Groomed on dusty pitches as a refugee, record-breaking Rashid Khan will face his toughest examination yet at the World Cup, with former coaches confident the Afghan can “dismantle” top batting line-ups.
The world’s top-rated Twenty20 bowler from the war-torn nation last year made history as the fastest to reach 100 one-day international wickets.
Aged just 20, and after a remarkable cricket upbringing shaped by years of conflict and displacement, Khan will on Saturday make his World Cup debut against defending champions Australia.
“I am sure he will dismantle the best in the World Cup,” said his former school coach Ali Hoti of his former charge, who is also third in the International Cricket Council ODI rankings. “He is the bowler to watch in the event.”
Afghanistan cricket is a rare source of pride in the conflict-riven country, where murals of Khan and teammates adorn the maze of concrete blast walls criss-crossing the capital Kabul.
Born in the restive Nangarhar province in 1998, Khan’s family joined the waves of refugees flooding across the Pakistani border, fleeing the bloody battles that followed the US invasion in 2001 and the war with the Taliban.

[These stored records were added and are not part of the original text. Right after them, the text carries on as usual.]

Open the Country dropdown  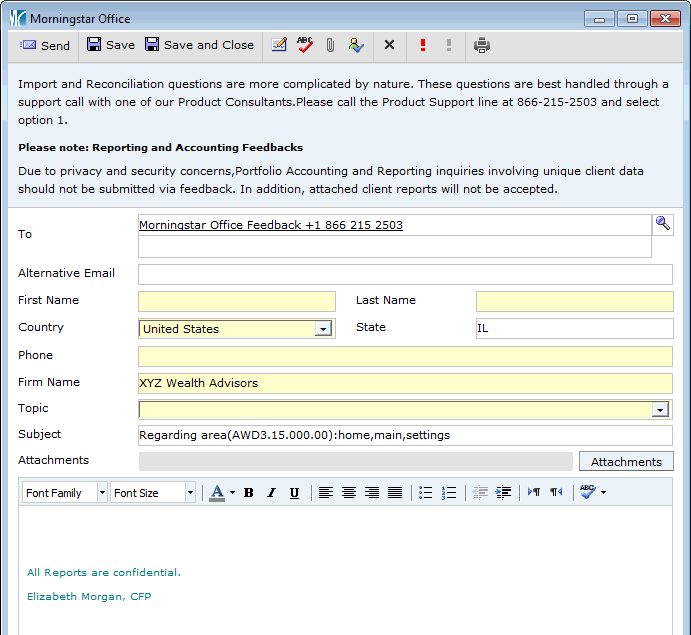[323, 329]
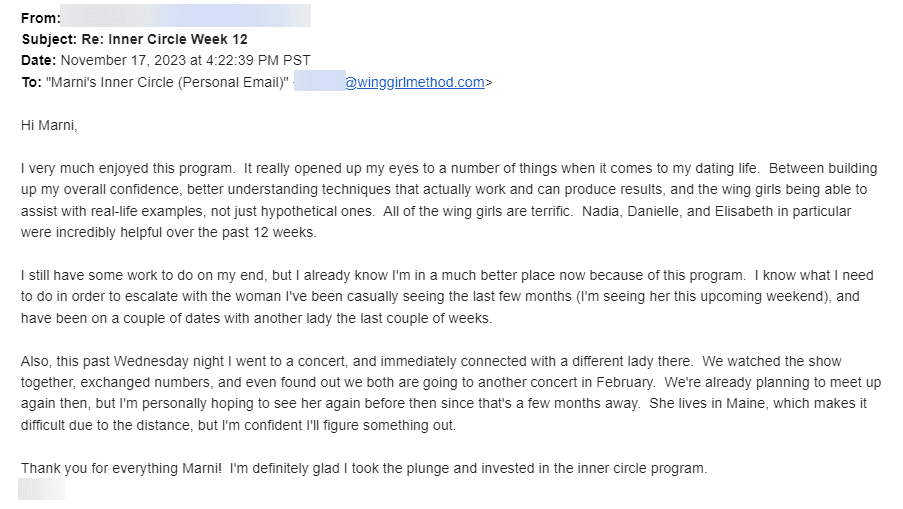Viewport: 903px width, 509px height.
Task: Click the closing line Thank you for everything Marni
Action: click(121, 468)
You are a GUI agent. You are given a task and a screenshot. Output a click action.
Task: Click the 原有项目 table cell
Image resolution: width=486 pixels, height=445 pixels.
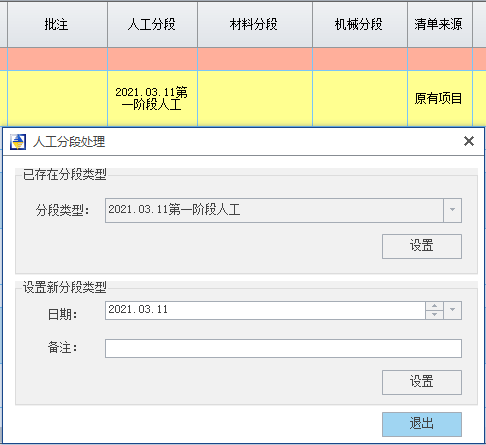coord(440,98)
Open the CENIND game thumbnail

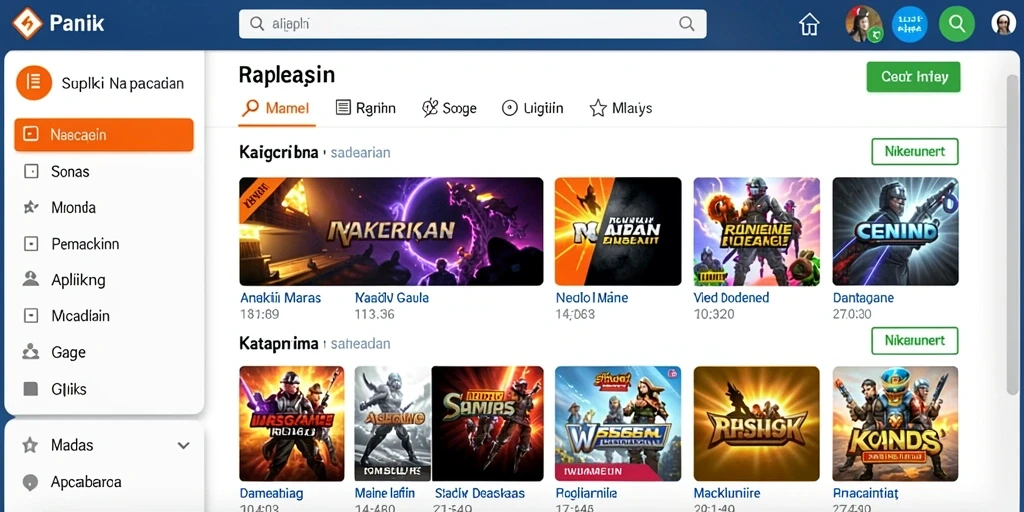pyautogui.click(x=895, y=231)
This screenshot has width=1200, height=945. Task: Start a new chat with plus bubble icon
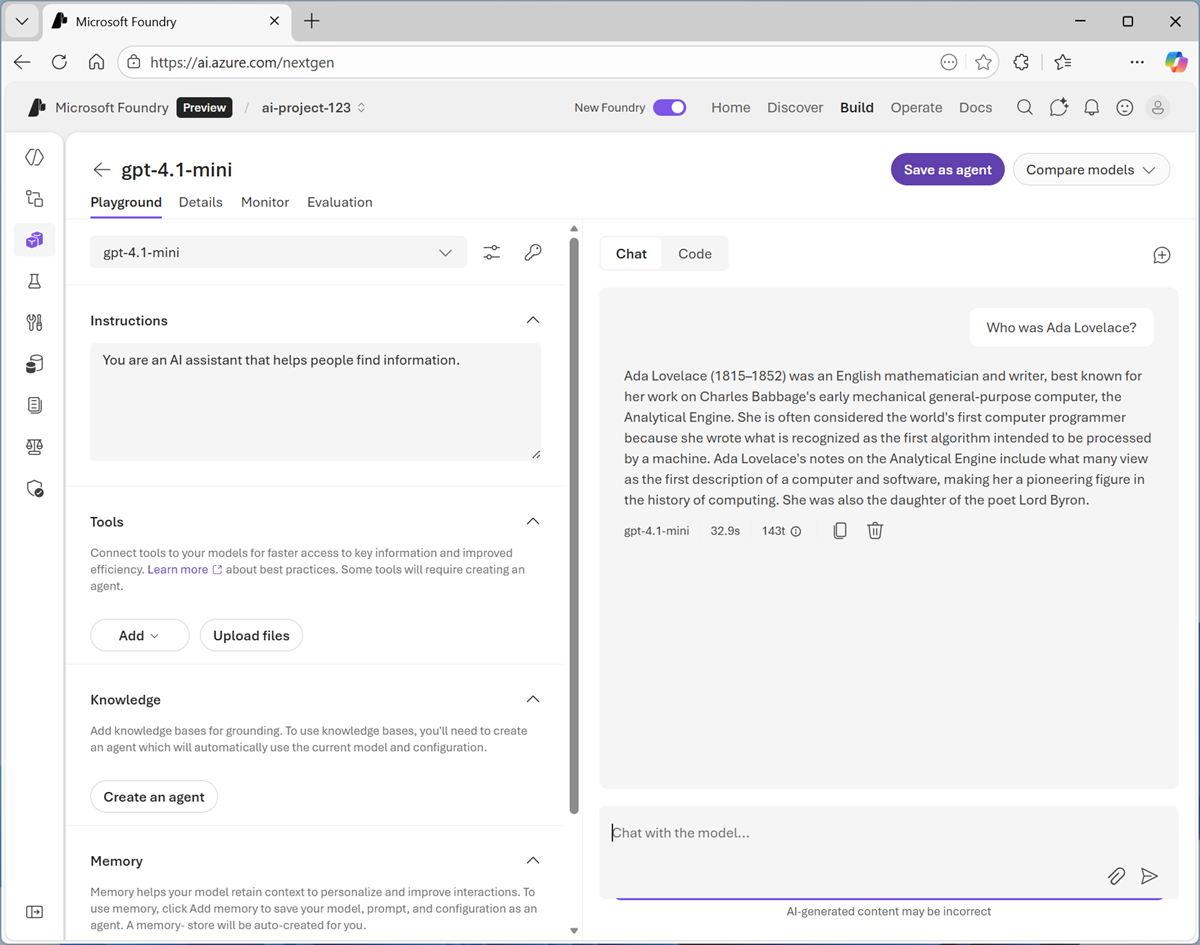(x=1161, y=255)
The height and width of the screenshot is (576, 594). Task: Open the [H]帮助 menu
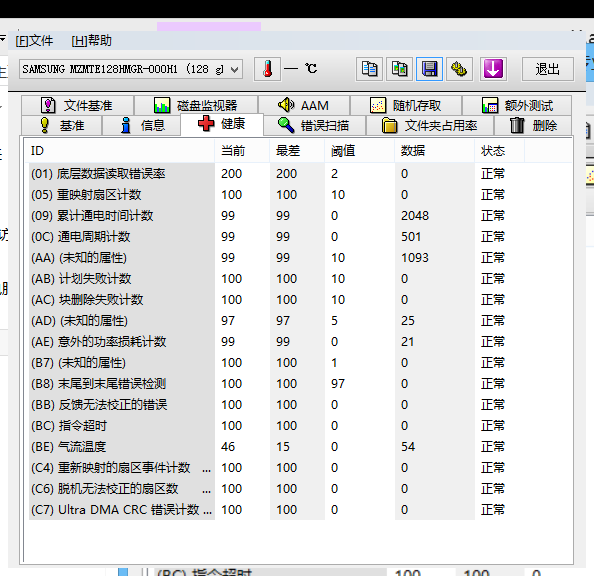(91, 41)
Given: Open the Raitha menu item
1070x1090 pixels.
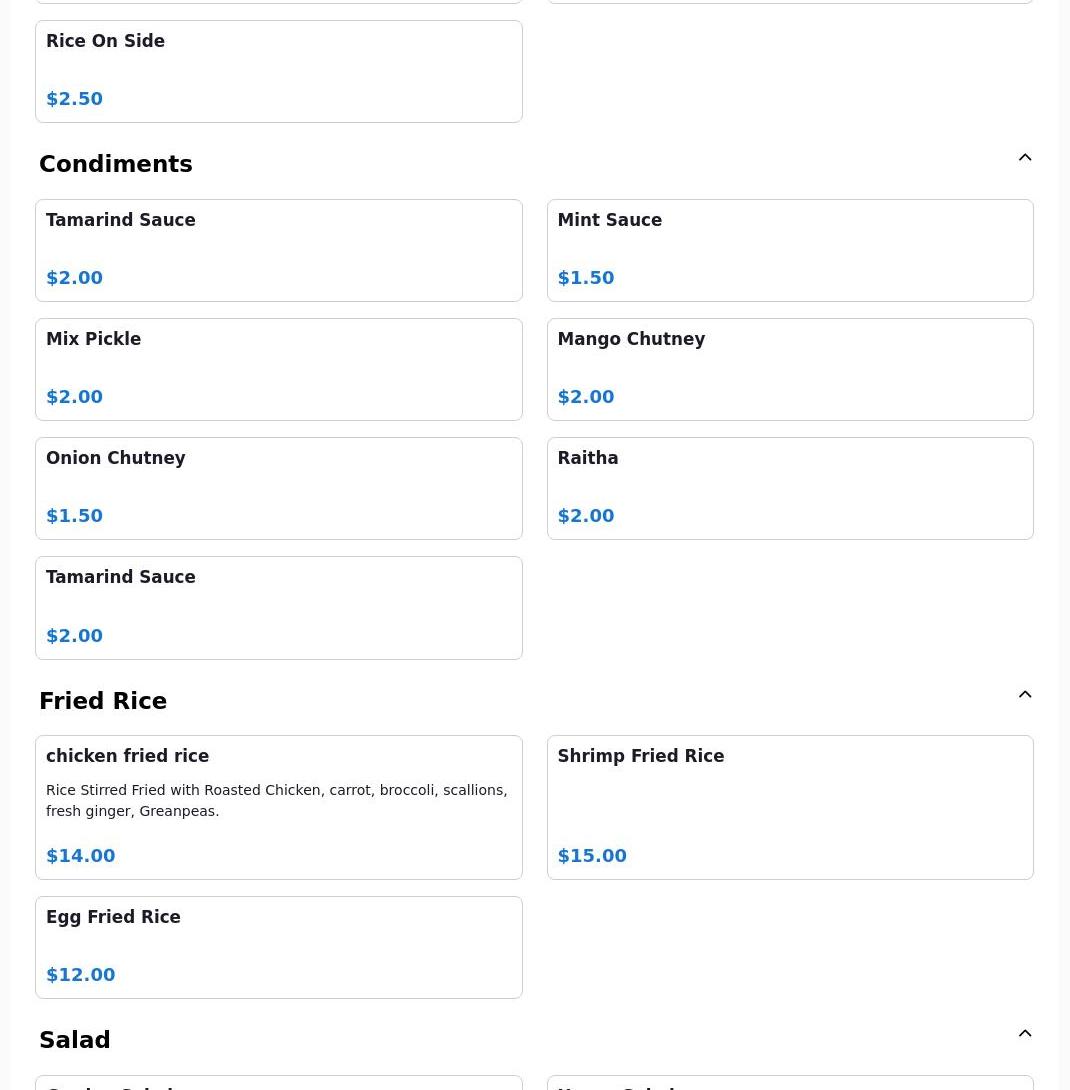Looking at the screenshot, I should tap(789, 488).
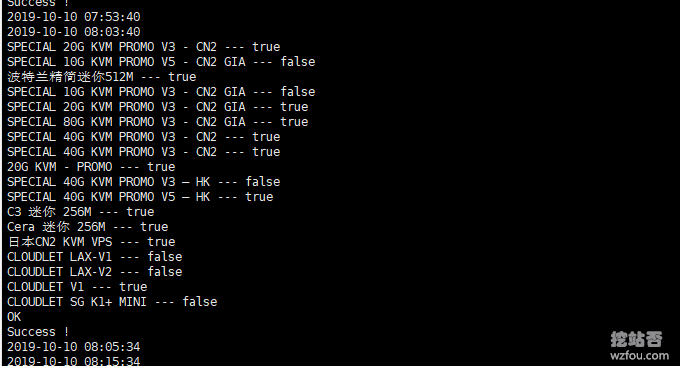Viewport: 680px width, 366px height.
Task: Click the line SPECIAL 40G KVM PROMO V3 — HK false
Action: pos(144,182)
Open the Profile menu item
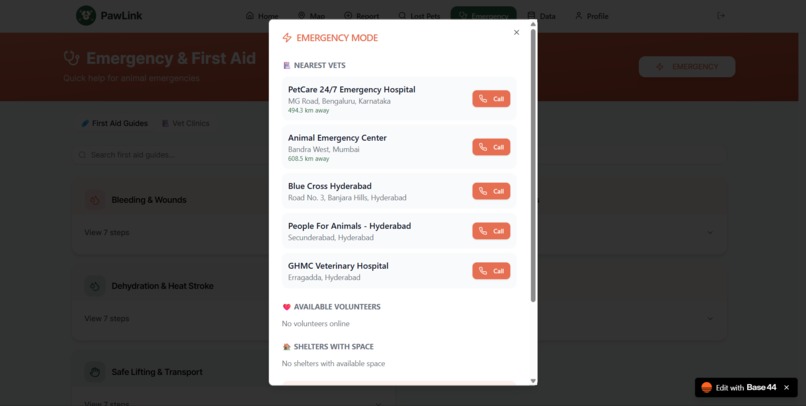Screen dimensions: 806x406 pyautogui.click(x=592, y=16)
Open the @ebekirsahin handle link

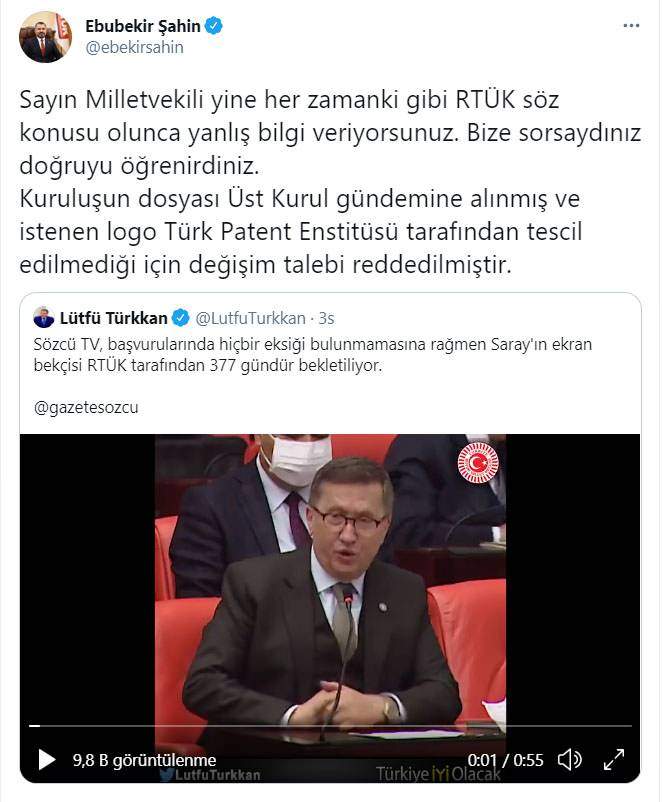coord(135,48)
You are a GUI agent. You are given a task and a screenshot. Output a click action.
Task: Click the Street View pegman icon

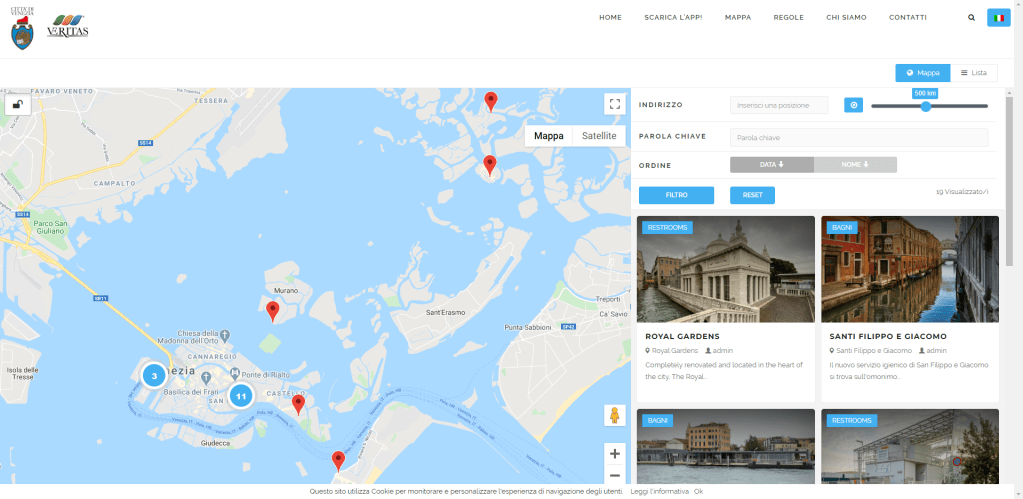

It was in Pakistan’s bustling frontier city of Peshawar that Khan began playing cricket and he grew up to idolise fellow Pashtun slugger and great Pakistan all-rounder Shahid Afridi.
Coaches in the area took notice of the raw talent of the developing athlete, who had plenty of skill but was lacking focus.
“He was God-gifted but he was not very hard-working,” remembered Lala Ali Shafiq, who coached Rashid at the city’s Islamia academy.
Unique bowling action
“There was no doubt that he was a very talented bowler and a better batsman.”
Islamia College assistant director of sports Hoti described how a young Khan caught the eye of senior Afghanistan players including the captain at the time, Mohammad Nabi, and Nawroz Mangal.
“In 2013/14, he went to play a tournament in Islamabad and impressed with his bowling,” said Hoti. “Nabi was there so I told him that since you are looking for an all-rounder, you won’t find a better all-rounder than him,” he added. “Initially they did not agree.”
But Khan went on to prove them wrong, making his Afghanistan debut on the tour of Zimbabwe in 2015 as he developed his wicket-taking armoury, which relies less on prodigious spin but more on his unusual bowling action, with disguised googlies, subtle variation and changes of pace to keep batsmen guessing.
He reached 100 wickets in his 44th ODI, shattering Australia seamer Mitchell Starc’s previous record, achieved in 52 matches.
“Rashid’s action is unique,” said Shafiq, whose academy has also helped develop Pakistan players such Usman Shinwari, Mohammad Rizwan and Shaheen Shah Afridi. “It’s different, so it’s hard to judge and he also has a good googly and has worked on his leg-break. He works hard and is getting better.”